Memphis shook Theta’s hand, marveling at the softness of it. “Anytime, Creole Princess.”
Theta ran toward the subway. At the corner, she turned to see Memphis still watching her. He wasn’t watching her the way that audiences or the occasional fan on the street did. It didn’t make her feel odd or imagined; on the contrary, she had never felt more real. “Hey, Poet!” she called back to him. “It’s Theta!”
“Pardon?” he shouted.
“My name. It’s Theta—”
The crowd thickened between them just as someone pulled Memphis into a choke hold from behind. He whipped around, ready for a fight. Laughing, Gabe put his hands up in surrender, backing away. “Easy, brother. Just me. Can you believe they raided the club? Somebody’s putting the squeeze on Papa Charles. I’d gone out back for a smoke or I’d be in one of those wagons, too. Hey, Memphis—you even listening to me?”

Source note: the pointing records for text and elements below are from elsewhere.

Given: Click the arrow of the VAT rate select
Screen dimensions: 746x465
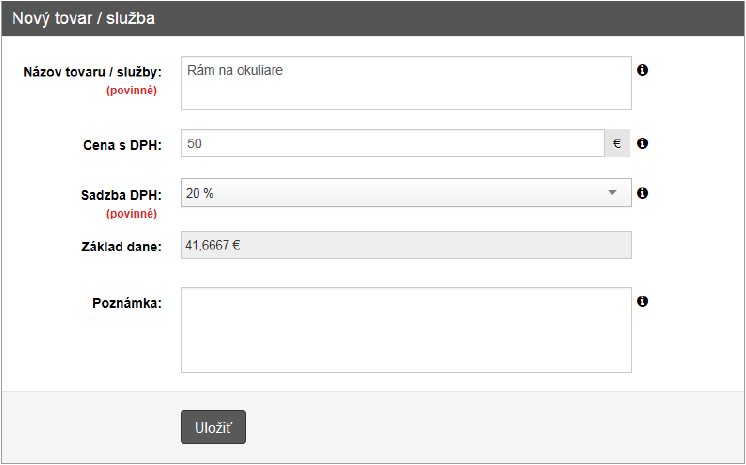Looking at the screenshot, I should pyautogui.click(x=613, y=193).

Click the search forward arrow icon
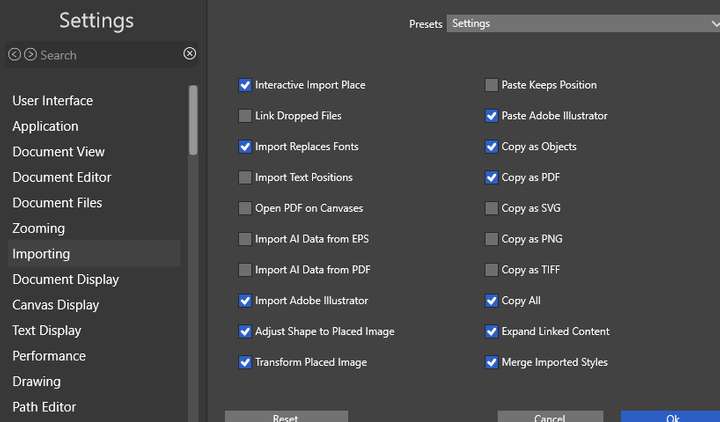(x=30, y=54)
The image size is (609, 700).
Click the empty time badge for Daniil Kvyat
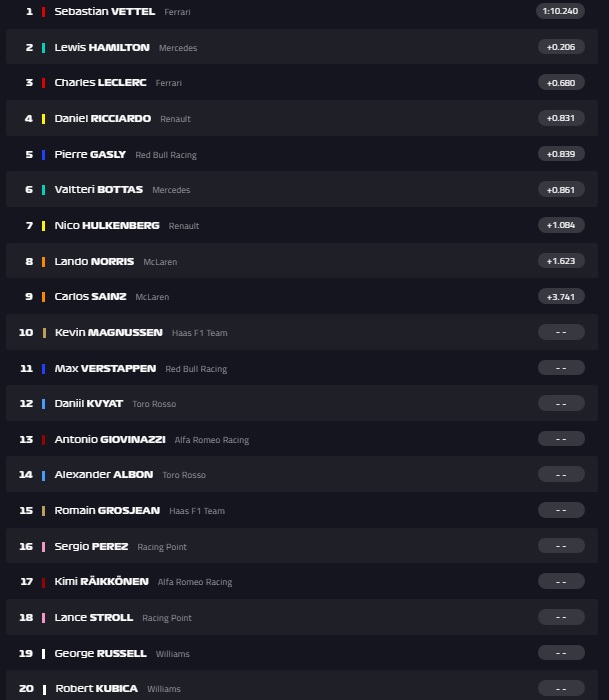[x=561, y=404]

Memphis had turned away from Gabe and was craning his head, searching for some sign of Theta, but she was already gone. How would he find her again? Beside him, Gabe was talking a mile a minute, but Memphis wasn’t listening. Something had shifted in the cosmos. His future seemed to have thinned to a point of destiny, and it had a name: Theta.
When Memphis let himself into Octavia’s apartment, he found Isaiah standing at the foot of the bed in a pale wash of bluish moonlight. The boy stared into the gloom of the bedroom, his head shaking slightly.
>
“Hey, Ice Man. Whatcha doin’ up?” The boy didn’t answer. “Isaiah? You all right?”
Isaiah’s eyes rolled back until only the whites were visible. His eyelids fluttered wildly.
“The seventh offering is vengeance. Turn the heretics from the Temple of Solomon. And their sins shall be purified by blood and fire.”
“Isaiah?” Memphis whispered. Hearing these strange words coming out of his brother’s mouth made him cold with fear.
“Anoint thy flesh and prepare ye the walls of your houses to receive him.” Isaiah’s thin body jerked with small spasms.
Memphis gripped his arms. Should he run for Octavia? The doctor? He didn’t know. “Isaiah, what are you talking about?” he whispered urgently.
“They’re coming. The time is now.”
“Isaiah, wake up now. You’re having a nightmare. Wake up, I say!”
Isaiah went limp and calm in Memphis’s hands. His eyelids closed as if he might drift back to sleep. Suddenly, he stiffened. His eyes snapped wide open. He stared at Memphis as his small body shook. His words were a choked whisper: “Oh, my son, my son. What have you done?”
Isaiah swayed, but Memphis caught him in time and put his little brother into his bed, where he resumed sleeping as if nothing had happened.
Memphis sat shivering on his own bed. Unable to rest, he watched the rise and fall of his brother’s chest for some time, until early dawn filled the room with a weak, milky light. How could Isaiah have known? No one knew except Memphis. It was what he’d seen when he was under the healing trance in those last moments with their mother on her deathbed. As he’d walked in that other place, a misty land between waking and death, he’d seen her spirit, mournful and afraid, her hands reaching out toward him just before she was swallowed by some vast dark, her last words both a benediction and a warning:
Oh, my son, my son. What have you done?